I saw a flipped table last year when I visited Nachusa Grasslands – a restored prairie in Western Illinois that is now home to native species and even a herd of bison.  It’s an amazing ecosystem filled with an abundance of God’s creatures.  Our tour guide told us about a man who came once to ask if they would sell this land to create gravel pits.  He saw the bottom line, but the stewards of the land saw the promised Green of Eden, where Creation could be our relatives and not just resources.  And those waving prairie grasses above the lucrative gravel supply echoed Jesus’ bold cry to all who would plunder God’s good earth, “Get your marketplace out of Creation, God dwells here!”

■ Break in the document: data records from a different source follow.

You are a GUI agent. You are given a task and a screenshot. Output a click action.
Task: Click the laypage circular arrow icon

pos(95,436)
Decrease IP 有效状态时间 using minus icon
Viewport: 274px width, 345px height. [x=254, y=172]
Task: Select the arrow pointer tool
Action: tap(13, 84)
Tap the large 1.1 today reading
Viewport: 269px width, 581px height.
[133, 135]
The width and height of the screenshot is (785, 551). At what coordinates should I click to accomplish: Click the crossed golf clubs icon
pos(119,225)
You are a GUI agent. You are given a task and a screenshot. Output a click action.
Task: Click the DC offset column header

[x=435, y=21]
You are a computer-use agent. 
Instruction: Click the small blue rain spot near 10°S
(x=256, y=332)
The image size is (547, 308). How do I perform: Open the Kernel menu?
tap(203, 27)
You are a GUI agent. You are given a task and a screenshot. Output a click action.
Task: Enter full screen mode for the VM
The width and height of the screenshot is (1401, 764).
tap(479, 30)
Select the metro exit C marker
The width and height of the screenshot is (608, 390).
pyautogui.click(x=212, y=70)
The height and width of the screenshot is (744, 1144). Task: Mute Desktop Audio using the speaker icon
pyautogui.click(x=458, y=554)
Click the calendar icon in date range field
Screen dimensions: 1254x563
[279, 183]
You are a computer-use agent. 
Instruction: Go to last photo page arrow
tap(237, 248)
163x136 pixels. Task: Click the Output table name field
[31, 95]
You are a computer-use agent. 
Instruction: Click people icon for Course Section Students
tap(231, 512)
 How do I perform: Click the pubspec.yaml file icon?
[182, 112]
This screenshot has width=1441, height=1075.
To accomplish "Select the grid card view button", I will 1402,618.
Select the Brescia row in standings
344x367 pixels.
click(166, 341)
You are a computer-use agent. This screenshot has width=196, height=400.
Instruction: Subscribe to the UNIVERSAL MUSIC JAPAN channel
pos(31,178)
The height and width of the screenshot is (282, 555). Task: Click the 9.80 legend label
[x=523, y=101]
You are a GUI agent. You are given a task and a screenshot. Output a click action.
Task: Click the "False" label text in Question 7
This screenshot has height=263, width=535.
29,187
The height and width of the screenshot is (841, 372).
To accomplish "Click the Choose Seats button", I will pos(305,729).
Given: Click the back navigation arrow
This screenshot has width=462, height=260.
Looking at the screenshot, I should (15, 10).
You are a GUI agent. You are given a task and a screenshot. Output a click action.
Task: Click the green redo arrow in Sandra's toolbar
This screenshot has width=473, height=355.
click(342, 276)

I look around me and I see a table-flipping people – a people who share the Good News of God’s abundant life.  Through your radical welcome to immigrants, your work with the Night ministry, your generosity in advent and Lenten projects.  Last week I saw a people excited about their mission of hospitality in this neighborhood and equally committed to the care of creation, and in one unanimous vote for solar panels and air conditioning, put their trust in God’s abundance.  I see a people called to cast out the oppressive marketplace wherever it manifests itself.  A people empowered to take unpopular stands against powerful lobbies and monied interests.  A people working to flip the tables that they are crushed by as well as the ones they are sitting at.

A people who follow Jesus as he flips table after table after table, clearing the systems of scarcity out of God’s world of plenty until the only table left is the one we gather around each week, the one that fills us with life – abundant.  Free. Everlasting.  Thanks be to God.